Of course, she and Mom were close friends. Mom did not go in for the whole shocking appearance thing—she actually dressed pretty classily, strangely enough—but they both had the same ridiculously creative, more-than-slightly insane inner spirit and that connected them more thickly than blood. (Obviously blood ran pretty thinly in our family. I was adopted. Aunt Fiona was a cow.) Anyone who associated with Melissa who wasn’t forced to, like the grocery store cashier or a neighbor come to tell her that one of her horses had gotten into their rutabaga, again, automatically became persona non grata to Charming.

Again, we didn’t care. Melissa’s cooking alone made it worth being friends with her, not to mention the edgy artwork of naked women posing with clothed goats and such that she gave us as gifts whenever she couldn’t sell it. I had a particularly nice specimen in my room of a girl who was half human and half octopus. The octopus was the top half.

Needless to say, we did not have many roots in Charming. Sure, I’d grown up here, gotten braces here, gotten beat up in its playground when I was seven, had my first period here, discovered I hated sports here and done everything else here, but it didn’t really matter. Mom says it’s people that connect you to a place, and as our only real friend here is Melissa, and she’s a natural itinerant spirit even if she has mostly lived her even longer than we have, we had no more reason to stay here than the Canada geese that lived on the run-down crapped-out golf course.

Of course, we stayed and the geese stayed.
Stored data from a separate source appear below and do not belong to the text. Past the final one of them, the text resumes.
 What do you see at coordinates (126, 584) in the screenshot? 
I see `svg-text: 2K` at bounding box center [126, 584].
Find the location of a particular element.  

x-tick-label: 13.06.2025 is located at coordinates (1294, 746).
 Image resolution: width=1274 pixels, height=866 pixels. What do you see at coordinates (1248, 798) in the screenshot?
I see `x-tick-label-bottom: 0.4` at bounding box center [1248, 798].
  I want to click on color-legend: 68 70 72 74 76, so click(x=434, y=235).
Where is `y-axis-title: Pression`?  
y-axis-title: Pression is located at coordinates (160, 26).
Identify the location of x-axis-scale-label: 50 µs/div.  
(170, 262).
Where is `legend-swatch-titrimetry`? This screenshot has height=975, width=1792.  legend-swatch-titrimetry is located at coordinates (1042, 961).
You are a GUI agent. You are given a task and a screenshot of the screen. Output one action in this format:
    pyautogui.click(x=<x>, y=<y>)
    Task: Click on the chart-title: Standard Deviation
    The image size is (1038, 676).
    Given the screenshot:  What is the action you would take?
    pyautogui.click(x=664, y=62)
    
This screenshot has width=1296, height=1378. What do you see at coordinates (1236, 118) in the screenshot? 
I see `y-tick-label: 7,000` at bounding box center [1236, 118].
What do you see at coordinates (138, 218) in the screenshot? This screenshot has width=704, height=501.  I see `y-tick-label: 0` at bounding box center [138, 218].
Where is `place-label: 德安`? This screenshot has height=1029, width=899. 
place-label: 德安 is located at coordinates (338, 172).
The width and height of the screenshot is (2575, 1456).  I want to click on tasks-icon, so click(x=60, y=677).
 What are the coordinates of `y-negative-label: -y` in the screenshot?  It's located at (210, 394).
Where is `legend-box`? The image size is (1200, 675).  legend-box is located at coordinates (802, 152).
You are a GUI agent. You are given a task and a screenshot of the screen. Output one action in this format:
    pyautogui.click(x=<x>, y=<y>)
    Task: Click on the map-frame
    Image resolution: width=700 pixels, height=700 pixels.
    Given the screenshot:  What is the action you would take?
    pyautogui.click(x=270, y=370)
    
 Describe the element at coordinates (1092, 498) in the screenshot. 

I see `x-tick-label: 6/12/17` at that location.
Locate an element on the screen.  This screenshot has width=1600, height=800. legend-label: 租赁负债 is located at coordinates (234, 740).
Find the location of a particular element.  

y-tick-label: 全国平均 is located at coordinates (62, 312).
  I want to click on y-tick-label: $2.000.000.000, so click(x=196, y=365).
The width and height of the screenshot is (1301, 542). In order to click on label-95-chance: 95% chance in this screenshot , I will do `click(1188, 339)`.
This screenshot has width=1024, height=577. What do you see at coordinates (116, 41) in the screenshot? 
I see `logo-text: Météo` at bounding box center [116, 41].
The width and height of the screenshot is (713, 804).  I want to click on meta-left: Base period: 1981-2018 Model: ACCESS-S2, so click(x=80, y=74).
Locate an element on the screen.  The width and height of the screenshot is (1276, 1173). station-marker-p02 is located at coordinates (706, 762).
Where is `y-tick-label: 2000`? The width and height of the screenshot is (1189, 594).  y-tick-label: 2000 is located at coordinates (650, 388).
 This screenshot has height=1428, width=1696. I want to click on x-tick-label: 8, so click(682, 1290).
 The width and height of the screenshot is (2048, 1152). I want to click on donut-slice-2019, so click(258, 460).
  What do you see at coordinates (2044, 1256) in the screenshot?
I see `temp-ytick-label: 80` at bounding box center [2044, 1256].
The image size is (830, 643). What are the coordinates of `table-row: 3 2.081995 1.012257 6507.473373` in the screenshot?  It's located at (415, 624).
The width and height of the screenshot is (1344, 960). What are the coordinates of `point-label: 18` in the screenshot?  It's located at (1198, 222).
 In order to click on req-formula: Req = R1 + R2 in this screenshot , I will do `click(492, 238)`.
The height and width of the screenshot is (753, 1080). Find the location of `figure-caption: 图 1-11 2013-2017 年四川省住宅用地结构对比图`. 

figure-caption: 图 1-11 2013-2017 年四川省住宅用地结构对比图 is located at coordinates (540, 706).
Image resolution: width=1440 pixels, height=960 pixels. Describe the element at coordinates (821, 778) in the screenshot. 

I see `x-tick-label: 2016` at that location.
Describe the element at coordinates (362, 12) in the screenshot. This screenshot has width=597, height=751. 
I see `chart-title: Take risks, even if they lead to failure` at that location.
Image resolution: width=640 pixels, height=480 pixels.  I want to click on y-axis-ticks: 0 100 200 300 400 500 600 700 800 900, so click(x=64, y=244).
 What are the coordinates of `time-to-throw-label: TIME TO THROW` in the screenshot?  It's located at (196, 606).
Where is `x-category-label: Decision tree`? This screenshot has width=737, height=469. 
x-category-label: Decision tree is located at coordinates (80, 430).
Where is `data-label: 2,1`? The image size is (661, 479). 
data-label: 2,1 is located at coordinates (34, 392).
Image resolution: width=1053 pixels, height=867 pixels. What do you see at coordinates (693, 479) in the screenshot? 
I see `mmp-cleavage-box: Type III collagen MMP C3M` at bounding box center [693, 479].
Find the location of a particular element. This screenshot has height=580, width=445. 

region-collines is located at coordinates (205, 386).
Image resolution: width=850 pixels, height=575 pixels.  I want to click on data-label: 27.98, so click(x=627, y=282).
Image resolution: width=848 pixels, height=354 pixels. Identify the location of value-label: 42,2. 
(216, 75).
The geese stayed because they were stupid. We stayed because Mom had a job here that paid enough for us to get by and because here was as good as anywhere else.

With the success of Hans the Great, however, all of that changed. While the geese were tied to Charming because of their inherent retardation, we no longer had anything tying us down.

Mom bought a house. In Appalachia that is, specifically in a town no bigger or more important than Charming, in western North Carolina, called Meat Camp. I know. You’re thinking exactly what I was thinking.


Also, Mom bought the house without even talking to me about it first. That never, ever happened with decisions, big or little, ever, ever, ever. Are you getting this? No, I did not want to go to college, but I also did not want my mom suddenly buying a house.

“Have you even seen it?” I asked in horror, staring at her across the kitchen table. A forkful of Rosalita’s finest rice and beans hung halfway to my mouth, forgotten.

“On Google Maps. You know, the street view.”

“Well… well…” I sputtered. “What does it even look like?”

“Oh, I couldn’t see it. It was hidden behind some trees. It seems really pretty there though. Very green.”

“It’s very green here, Mom! How could you buy a house you’ve never even seen? It could be filled with, I dunno, wild chickens, or… or… snipes, or… How much did it cost?”

That she wouldn’t answer. I paled visibly, turning from coffee with one container of creamer to coffee with about ten.

“Hon, this is about adventure! This is about embracing the possibilities of a world that has suddenly opened up its fertile bounty to us! If you don’t take a few risks, then you will never step outside of your comfortable, charming little bubble and taste the wine of a life you never dreamed of!”

There she went. I could only shake my head and begin to imagine living in a house with a waist-deep horde of snipes and debt collectors, because I knew that trying to stop her once she began waxing eloquent would be like trying to stop a one-winged airplane from crashing to the ground. Unless you were Superman, which I wasn’t. I was Snell.

Oh yeah. That’s the other thing I forgot to tell you. That’s my name—Snell.